Worcester Telegram & Gazette
By Jacqueline Reis, Telegram & Gazette Staff
September 13, 2006

The state Department of Education released a preliminary list yesterday of schools that are not improving fast enough under the federal No Child Left Behind Act, but exactly how those schools will get up to speed remains to be seen.

On the one hand, 45 schools statewide managed to pull themselves off last year’s list by improving their MCAS test scores, MCAS participation and attendance, all of which are used to measure adequate yearly progress. But those gains were more than outweighed by the nearly 200 schools that joined the list this year by failing to make adequate progress two years in a row.

Education experts say the state doesn’t have enough money to intervene effectively in struggling districts now, and there is no budget for a new, accelerated intervention system that the state Board of Education is scheduled to vote on Oct. 24.

The Great Schools Campaign, managed by Mass Insight Education, yesterday called on the Department of Education to use the $5 million it has for assistance for just 10 of the lowest-performing schools instead of spreading it more thinly among more districts.

S. Paul Reville, executive director of the Cambridge-based Rennie Center for Education Research & Policy, agreed that the state’s capacity to intervene is an issue.

“The state has done a good job… at the identification phase,” Mr. Reville said. “They’re less clear what you actually do about it… The reality is that the state doesn’t have enormous capacity right now to engineer significant interventions for turnaround schools.”

The problem isn’t unique to Massachusetts. Nationally, he said, other districts haven’t been able to turn large school systems around. “You have no uniformly high-functioning urban district,” he said.

Districts are making some changes for themselves.

In Worcester, whose four middle schools were listed in need of corrective action last year, the district doubled the number of English language arts classes seventh-graders take and doubled the number of math courses for low-scoring eighth-graders, said Worcester Deputy Superintendent Stephen E. Mills.

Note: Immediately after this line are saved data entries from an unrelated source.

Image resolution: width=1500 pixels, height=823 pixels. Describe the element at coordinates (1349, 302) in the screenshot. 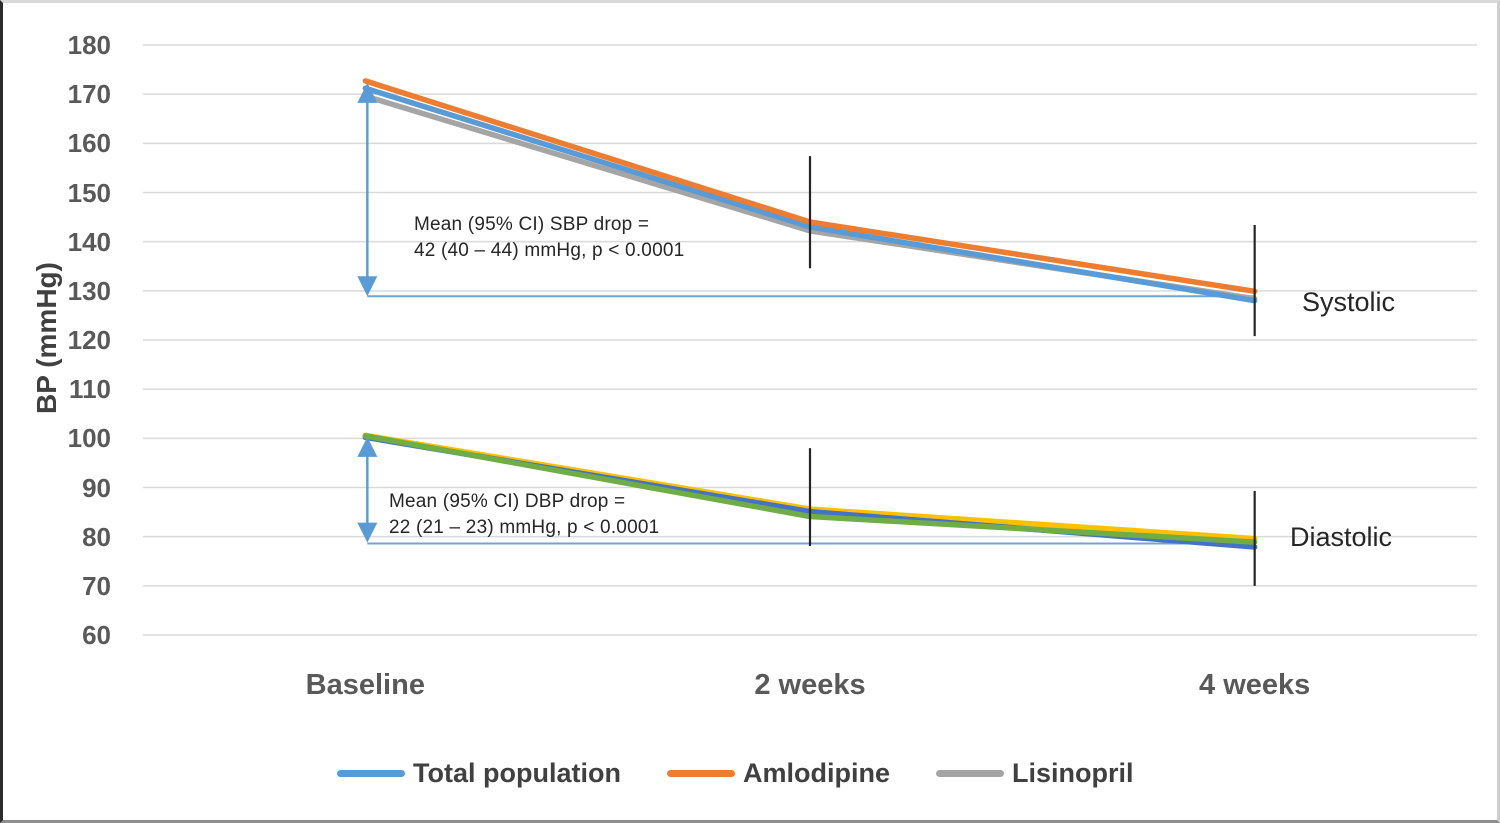

I see `systolic-label: Systolic` at that location.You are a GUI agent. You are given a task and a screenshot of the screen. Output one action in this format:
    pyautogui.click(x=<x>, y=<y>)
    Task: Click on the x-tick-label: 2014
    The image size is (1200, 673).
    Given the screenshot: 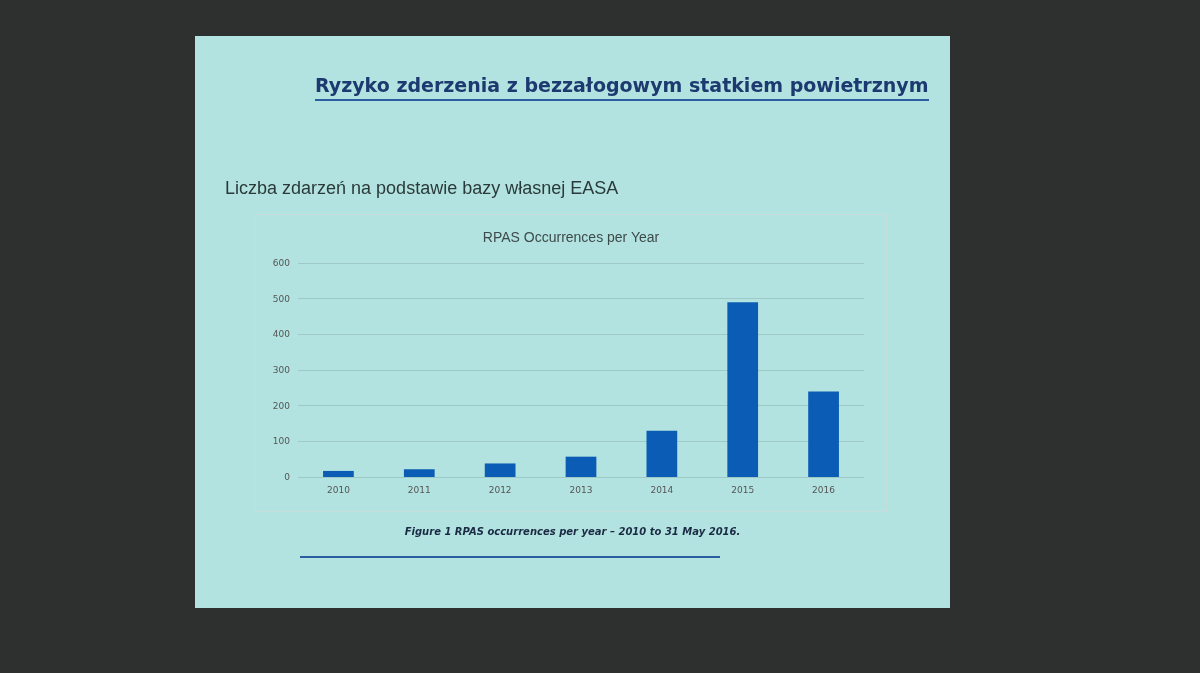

But overall, the district needs more money for tutoring for students and coaches for teachers, said Superintendent James A. Caradonio. It would cost $5.72 million for the right level of intervention services at the city’s nine underperforming schools alone, according to a district analysis.

The lists the state released yesterday are preliminary because they do not take into account the result of MCAS alternative assessments and schools that serve only kindergarten through second-graders, said Heidi B. Perlman, spokeswoman for the state Department of Education. The numbers do not usually change drastically after those are considered, she said.

Locally, the range of schools in need of improvement, corrective action or restructuring stretches from Southbridge to Fitchburg and Marlboro to East Brookfield. One benefit of the designations is that it conveys to parents the urgency of the problem, Mr. Reville said. “They need to be at the table when thinking about what it is you should do in the school community,” he said.

The state Board of Education is accepting public comment through Friday on its proposal for intervening in struggling schools. If passed, schools that are identified for restructuring would become Priority Schools, Ms. Perlman said. Under the proposal, the state board could order them to be managed by a third party.